I recently purchased a Ferplast grand lodge 140 plus from amazon only to find that there was one locking catch missing (should have been 4 but only 3) rather than dismantle and send it back i was wondering if anyone has any idea who to contact regarding a replacement. I have tried contacting Ferplast directly but had no answer, thanks.


----------



## Lil Miss (Dec 11, 2010)

i would dismantle it and send it back, its not really big enough nor suitable for a rabbit any way and for that amount of money you can get much betterm much bigger, uch more suitable accomidation


----------



## sskmick (Feb 4, 2008)

Lil Miss said:


> i would dismantle it and send it back, its not really big enough nor suitable for a rabbit any way and for that amount of money you can get much betterm much bigger, uch more suitable accomidation


I am interested in this are these hutches indoor hutches? if so, can you post a link to a suitable size indoor hutch. If I have got this wrong just ignore my post.


----------



## Lil Miss (Dec 11, 2010)

sskmick said:


> I am interested in this are these hutches indoor hutches? if so, can you post a link to a suitable size indoor hutch. If I have got this wrong just ignore my post.

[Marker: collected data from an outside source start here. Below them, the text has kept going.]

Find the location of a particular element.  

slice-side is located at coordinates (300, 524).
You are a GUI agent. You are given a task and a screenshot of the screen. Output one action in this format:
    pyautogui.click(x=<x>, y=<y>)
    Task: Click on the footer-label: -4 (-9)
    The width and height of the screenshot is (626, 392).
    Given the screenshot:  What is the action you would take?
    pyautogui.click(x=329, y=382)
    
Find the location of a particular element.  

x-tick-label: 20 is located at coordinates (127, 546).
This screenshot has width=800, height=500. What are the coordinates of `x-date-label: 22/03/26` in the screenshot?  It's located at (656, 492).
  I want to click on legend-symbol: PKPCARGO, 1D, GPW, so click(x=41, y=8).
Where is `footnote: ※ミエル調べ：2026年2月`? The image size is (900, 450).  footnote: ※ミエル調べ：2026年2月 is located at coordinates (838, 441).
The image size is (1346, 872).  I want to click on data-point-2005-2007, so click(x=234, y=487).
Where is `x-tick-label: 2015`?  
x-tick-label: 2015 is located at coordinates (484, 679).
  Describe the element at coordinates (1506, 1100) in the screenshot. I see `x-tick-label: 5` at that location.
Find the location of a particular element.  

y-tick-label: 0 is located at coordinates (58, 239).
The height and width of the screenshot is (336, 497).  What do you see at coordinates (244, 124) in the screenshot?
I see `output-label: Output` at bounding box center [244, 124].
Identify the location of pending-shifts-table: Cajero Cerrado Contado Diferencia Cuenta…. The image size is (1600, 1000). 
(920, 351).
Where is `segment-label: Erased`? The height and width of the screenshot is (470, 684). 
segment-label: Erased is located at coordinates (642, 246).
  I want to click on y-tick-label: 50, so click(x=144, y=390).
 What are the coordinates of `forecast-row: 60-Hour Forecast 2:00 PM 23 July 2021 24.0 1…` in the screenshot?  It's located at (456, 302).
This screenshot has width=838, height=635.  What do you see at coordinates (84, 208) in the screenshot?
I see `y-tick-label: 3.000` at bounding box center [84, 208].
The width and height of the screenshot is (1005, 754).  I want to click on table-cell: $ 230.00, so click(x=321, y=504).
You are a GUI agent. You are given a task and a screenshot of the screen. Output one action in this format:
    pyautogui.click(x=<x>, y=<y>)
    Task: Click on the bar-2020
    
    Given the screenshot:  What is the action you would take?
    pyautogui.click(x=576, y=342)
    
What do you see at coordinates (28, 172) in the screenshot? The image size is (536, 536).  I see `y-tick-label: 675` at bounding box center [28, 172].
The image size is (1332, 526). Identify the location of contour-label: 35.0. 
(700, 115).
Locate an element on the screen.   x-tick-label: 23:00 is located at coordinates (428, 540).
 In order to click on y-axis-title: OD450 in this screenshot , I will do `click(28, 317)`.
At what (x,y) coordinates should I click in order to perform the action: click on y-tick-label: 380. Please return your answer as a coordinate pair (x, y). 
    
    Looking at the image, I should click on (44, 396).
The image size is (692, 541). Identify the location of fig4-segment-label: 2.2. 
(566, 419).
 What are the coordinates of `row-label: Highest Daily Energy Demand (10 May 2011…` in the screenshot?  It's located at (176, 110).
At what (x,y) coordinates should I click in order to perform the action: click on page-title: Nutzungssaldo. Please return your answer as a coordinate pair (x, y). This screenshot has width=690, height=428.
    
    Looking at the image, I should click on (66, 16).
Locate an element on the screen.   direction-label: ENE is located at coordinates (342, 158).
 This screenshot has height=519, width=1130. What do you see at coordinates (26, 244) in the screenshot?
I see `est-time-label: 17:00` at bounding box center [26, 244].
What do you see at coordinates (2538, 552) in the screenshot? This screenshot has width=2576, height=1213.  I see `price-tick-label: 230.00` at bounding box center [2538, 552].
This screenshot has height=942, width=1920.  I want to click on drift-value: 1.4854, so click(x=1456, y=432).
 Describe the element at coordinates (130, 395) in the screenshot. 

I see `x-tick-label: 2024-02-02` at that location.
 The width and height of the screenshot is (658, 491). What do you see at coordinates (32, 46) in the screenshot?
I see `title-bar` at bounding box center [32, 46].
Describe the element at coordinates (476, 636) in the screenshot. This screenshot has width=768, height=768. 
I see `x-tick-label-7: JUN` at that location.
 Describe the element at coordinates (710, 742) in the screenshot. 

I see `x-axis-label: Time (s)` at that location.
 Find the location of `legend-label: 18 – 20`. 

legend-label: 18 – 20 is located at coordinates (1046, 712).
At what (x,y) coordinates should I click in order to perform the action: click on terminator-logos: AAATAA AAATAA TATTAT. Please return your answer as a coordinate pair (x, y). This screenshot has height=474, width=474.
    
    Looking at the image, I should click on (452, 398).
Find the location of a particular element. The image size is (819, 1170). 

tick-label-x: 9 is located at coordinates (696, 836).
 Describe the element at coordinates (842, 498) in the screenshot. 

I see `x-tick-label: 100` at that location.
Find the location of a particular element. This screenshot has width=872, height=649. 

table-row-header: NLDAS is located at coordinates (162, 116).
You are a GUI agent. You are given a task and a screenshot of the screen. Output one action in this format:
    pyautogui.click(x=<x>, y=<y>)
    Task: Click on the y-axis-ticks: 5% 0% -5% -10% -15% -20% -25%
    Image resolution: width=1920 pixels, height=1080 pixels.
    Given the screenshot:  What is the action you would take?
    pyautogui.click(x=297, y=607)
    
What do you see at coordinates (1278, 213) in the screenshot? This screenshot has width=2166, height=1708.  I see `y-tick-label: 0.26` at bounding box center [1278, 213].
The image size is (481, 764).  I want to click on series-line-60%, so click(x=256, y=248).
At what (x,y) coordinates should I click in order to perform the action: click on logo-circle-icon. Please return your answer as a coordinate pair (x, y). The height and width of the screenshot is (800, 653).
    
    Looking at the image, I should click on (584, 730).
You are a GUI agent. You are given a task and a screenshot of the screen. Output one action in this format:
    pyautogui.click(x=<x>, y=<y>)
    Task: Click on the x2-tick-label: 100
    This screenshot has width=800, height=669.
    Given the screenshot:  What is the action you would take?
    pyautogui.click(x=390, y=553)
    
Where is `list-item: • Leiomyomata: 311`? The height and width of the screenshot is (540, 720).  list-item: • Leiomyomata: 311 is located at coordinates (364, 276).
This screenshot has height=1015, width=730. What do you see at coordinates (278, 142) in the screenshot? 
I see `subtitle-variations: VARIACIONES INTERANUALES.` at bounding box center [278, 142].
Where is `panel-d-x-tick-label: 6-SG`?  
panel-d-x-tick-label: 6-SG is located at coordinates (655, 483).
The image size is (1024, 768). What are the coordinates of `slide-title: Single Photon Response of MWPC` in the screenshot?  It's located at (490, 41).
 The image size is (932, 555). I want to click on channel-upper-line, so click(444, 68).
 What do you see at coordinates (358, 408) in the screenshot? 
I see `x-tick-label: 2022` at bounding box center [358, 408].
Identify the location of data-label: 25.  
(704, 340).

they are "designed" as out door hutches, which is why the roof is slanted and they do covers for the fronts
PROTECTIVE ROLLER GRAND LODGE

as an indoor hutch it would make a decent base, but a dog crate wit a pen would be a much cheaper and more roomy option


----------



## Funky (Dec 8, 2012)

sskmick said:


> I am interested in this are these hutches indoor hutches? if so, can you post a link to a suitable size indoor hutch. If I have got this wrong just ignore my post.


I am not sure of they are indoor but we were thinking som point to get those for Funky -but he was out of his cage at all times so it wasn't point

Rabbit Cottage Indoor Hutch by Ferplast (Available in Selected Stores Only) | Pets at Home


----------